- Aim of the exercise -
Set out exactly every line of the entries below, starting at the line that holds "Given: Click the Google Chrome app icon" and stopping after the line that holds "Start process with play button".

- Data listing -

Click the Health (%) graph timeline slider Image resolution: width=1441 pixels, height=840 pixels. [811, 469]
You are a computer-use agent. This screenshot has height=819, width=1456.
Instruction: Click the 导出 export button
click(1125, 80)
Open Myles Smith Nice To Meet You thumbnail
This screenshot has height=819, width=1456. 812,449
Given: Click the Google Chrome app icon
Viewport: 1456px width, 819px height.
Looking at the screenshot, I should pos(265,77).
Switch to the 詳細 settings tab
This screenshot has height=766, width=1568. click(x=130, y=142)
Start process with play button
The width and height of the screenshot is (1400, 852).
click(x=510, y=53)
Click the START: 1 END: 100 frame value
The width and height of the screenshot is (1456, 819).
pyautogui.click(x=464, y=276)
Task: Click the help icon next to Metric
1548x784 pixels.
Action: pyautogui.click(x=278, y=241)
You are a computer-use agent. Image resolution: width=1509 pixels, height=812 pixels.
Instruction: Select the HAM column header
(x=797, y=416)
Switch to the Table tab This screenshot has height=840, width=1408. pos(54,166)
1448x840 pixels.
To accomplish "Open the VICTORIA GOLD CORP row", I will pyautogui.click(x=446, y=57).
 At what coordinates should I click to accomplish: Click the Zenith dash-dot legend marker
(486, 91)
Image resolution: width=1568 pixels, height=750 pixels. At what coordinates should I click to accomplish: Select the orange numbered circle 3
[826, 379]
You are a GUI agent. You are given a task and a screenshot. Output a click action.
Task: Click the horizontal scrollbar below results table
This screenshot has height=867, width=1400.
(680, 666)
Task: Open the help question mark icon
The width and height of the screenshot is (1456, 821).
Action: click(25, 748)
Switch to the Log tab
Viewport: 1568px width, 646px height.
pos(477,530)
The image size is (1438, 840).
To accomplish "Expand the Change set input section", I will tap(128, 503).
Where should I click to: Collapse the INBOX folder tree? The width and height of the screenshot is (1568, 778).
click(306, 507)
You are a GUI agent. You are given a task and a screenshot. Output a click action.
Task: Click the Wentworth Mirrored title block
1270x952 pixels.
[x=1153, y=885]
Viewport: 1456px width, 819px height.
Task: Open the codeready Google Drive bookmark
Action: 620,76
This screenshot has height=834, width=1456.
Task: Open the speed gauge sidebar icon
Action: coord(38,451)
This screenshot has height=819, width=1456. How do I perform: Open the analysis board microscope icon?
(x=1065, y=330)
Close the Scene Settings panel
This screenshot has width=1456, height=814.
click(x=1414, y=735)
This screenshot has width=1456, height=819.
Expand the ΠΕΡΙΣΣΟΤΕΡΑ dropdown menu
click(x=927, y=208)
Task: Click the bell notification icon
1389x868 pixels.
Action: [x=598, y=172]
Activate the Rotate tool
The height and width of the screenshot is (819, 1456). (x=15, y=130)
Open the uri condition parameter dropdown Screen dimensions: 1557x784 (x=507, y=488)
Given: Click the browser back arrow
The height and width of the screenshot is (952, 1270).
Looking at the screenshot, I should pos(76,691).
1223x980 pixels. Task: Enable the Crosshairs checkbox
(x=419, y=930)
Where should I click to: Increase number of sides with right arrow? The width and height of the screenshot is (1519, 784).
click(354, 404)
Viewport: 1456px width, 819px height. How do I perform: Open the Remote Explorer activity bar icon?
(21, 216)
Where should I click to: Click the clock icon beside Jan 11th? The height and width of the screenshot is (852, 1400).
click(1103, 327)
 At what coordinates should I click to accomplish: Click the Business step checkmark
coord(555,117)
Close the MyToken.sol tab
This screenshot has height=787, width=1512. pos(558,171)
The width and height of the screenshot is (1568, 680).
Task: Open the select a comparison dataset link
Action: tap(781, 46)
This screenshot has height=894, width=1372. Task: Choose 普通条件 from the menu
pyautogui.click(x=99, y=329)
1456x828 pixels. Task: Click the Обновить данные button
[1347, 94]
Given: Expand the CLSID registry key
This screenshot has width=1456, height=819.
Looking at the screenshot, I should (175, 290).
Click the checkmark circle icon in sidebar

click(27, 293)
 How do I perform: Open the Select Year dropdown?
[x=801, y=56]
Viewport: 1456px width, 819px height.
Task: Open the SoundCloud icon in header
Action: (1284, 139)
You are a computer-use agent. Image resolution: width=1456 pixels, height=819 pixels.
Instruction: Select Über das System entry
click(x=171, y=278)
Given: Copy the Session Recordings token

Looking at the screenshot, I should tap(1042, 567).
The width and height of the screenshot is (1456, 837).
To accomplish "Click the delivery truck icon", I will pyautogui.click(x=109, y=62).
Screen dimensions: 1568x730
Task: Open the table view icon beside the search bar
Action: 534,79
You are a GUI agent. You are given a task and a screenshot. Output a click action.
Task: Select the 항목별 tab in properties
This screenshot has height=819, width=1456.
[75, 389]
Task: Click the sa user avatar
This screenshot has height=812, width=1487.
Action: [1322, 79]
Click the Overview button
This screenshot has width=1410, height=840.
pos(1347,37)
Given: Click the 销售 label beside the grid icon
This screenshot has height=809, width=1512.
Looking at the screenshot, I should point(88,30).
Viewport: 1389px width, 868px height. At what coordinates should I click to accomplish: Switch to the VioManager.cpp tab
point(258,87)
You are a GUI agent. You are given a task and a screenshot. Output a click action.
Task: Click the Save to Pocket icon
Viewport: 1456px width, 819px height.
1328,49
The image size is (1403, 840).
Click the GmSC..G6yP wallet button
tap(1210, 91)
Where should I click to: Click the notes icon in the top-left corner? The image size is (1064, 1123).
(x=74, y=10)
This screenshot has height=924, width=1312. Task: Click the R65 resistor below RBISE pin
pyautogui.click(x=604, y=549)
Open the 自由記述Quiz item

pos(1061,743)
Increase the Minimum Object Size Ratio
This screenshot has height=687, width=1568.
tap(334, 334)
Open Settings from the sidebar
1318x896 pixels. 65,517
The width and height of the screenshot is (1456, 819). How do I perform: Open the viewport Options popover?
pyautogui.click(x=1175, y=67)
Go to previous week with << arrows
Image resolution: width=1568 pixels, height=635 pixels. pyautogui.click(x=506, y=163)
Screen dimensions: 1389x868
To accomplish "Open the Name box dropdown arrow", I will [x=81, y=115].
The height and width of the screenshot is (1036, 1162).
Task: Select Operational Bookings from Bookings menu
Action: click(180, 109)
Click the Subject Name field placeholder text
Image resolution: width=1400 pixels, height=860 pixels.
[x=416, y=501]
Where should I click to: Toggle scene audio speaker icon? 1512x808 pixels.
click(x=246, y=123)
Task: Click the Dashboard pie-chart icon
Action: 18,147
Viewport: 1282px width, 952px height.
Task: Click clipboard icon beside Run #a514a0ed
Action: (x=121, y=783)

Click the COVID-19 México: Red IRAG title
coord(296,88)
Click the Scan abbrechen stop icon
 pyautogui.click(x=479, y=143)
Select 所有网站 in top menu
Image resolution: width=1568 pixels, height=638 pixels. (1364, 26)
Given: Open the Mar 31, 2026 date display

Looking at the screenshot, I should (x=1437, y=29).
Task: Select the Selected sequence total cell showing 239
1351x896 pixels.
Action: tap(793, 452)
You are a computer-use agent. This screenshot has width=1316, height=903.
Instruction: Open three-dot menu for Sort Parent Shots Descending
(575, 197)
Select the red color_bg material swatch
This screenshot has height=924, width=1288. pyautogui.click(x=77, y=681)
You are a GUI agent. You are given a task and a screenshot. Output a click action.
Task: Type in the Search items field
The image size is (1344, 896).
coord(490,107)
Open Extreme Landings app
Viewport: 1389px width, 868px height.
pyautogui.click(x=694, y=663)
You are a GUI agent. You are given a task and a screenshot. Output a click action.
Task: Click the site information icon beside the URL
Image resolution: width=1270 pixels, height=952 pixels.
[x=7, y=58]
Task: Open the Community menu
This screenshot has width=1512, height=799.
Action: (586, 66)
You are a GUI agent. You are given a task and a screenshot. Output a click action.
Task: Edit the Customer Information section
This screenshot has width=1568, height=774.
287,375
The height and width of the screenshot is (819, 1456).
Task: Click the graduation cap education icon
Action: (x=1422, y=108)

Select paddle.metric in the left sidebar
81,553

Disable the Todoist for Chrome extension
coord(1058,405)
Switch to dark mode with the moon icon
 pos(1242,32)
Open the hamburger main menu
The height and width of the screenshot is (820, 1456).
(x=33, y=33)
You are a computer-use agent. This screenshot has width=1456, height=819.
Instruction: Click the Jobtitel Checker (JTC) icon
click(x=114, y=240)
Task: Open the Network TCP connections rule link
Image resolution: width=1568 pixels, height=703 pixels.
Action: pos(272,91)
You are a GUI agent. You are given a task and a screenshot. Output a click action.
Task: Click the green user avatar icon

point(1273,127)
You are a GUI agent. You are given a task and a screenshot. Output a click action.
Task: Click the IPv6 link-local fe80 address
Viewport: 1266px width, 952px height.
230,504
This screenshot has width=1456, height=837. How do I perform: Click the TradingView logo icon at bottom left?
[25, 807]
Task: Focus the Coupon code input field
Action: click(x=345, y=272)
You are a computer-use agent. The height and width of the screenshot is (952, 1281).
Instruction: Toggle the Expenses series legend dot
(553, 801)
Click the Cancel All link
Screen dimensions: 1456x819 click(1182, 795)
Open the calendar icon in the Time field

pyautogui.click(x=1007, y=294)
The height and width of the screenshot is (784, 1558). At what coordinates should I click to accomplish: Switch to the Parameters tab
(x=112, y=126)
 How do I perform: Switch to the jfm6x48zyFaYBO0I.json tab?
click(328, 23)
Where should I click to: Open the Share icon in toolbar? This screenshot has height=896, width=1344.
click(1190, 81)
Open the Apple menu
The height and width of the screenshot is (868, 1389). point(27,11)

- Solved exercise -
Given: Click the Google Chrome app icon
Viewport: 1456px width, 819px height.
Looking at the screenshot, I should pos(265,77).
Switch to the 詳細 settings tab
This screenshot has height=766, width=1568. click(x=130, y=142)
Start process with play button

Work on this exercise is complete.